A 3D object feature class stores and manages 3D geometry type features in a geodatabase. It uses a defined geographic location with a referenced 3D geometry mesh that can be stored in one or more formats. This is different than a 3D object scene layer, which is a multi-LOD (level of detail) cached dataset based on the I3S specification optimized for displaying large amounts of 3D content in a scene.

Learn more about using scene layers

As with multipatch features, 3D objects represent the outer shell of features occupying a discrete area or volume in three-dimensional space such as spheres, cubes, or complex structures such as isosurfaces and buildings. 3D objects store associated tables to support high-level materials known as physically based rendering (PBR) materials. These materials exhibit shading properties for surfaces such as glass or metal.

Example of multipatch on the left and 3D object on the right
A multipatch sphere (left) compared to a 3D object sphere (right).

3D object feature layers

There are two ways to add a 3D object feature class.

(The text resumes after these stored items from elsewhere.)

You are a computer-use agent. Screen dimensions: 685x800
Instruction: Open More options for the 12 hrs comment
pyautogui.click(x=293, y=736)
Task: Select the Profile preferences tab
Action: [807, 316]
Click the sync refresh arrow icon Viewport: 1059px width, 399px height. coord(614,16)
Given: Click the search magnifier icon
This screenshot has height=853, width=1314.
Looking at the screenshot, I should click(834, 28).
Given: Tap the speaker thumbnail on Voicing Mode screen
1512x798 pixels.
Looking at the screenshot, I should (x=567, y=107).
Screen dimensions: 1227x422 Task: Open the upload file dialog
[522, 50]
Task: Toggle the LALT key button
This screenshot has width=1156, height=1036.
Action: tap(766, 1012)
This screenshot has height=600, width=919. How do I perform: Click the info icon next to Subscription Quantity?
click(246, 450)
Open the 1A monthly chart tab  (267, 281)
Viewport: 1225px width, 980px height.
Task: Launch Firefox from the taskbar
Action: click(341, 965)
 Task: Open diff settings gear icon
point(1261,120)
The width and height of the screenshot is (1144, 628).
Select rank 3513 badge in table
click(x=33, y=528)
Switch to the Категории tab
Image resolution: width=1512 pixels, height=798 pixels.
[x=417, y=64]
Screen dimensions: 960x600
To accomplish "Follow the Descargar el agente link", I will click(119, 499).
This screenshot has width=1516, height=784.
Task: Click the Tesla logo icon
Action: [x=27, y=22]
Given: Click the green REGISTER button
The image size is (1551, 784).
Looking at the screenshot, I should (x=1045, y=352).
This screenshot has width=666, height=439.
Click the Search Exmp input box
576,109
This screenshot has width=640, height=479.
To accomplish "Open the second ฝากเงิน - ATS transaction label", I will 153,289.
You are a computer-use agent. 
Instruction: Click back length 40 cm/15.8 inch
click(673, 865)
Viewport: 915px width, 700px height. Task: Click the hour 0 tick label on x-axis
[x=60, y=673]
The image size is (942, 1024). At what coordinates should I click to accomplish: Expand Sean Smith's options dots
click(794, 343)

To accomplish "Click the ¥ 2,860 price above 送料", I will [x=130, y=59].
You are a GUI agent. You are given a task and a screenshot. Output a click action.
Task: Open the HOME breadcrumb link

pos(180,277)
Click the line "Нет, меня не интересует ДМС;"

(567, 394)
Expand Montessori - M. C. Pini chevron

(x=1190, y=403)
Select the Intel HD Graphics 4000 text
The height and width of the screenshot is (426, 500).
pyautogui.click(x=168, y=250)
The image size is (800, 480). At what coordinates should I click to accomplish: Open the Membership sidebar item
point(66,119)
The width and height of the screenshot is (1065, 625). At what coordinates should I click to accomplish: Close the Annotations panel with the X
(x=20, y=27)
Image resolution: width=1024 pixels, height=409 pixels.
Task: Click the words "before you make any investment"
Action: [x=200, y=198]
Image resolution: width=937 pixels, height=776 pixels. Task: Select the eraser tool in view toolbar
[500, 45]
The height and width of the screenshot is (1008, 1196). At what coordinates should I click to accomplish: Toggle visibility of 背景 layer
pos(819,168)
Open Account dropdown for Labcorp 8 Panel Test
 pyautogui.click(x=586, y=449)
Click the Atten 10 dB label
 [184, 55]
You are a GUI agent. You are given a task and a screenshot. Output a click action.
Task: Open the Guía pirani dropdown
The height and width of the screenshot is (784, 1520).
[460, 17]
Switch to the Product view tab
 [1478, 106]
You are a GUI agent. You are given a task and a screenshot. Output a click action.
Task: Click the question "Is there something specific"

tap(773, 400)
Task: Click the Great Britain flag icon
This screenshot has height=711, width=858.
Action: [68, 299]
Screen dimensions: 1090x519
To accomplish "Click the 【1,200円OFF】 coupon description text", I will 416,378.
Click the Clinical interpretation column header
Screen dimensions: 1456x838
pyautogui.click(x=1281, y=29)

When you create a 3D object feature class, it stores and manages the features using a defined geographic location with a referenced 3D geometry mesh. After adding the empty 3D object feature layer to a scene, you can edit a 3D object layer the same way as you edit a multipatch layer using the create and modify editing tools. For performance reasons, some display properties are unavailable while editing 3D objects. The feature fully redraws once the edits have been completed.

The 3D object feature class works with the following 3D model formats: COLLADA (.dae), Autodesk Filmbox (.fbj), Wavefront (.obj), GL Transmission Format (.glTF), and Binary GL Transmission Format (.glb) files.

See glTF markers for a discussion of the .glTF and .glb files and a detailed list of supported features from that specification.

You can access 3D model files in the file geodatabase using the Windows Projected File System and edit them using a third-party application, such as Maya or Blender. ArcGIS Pro must remain open to display the folder structure and synchronize the updates.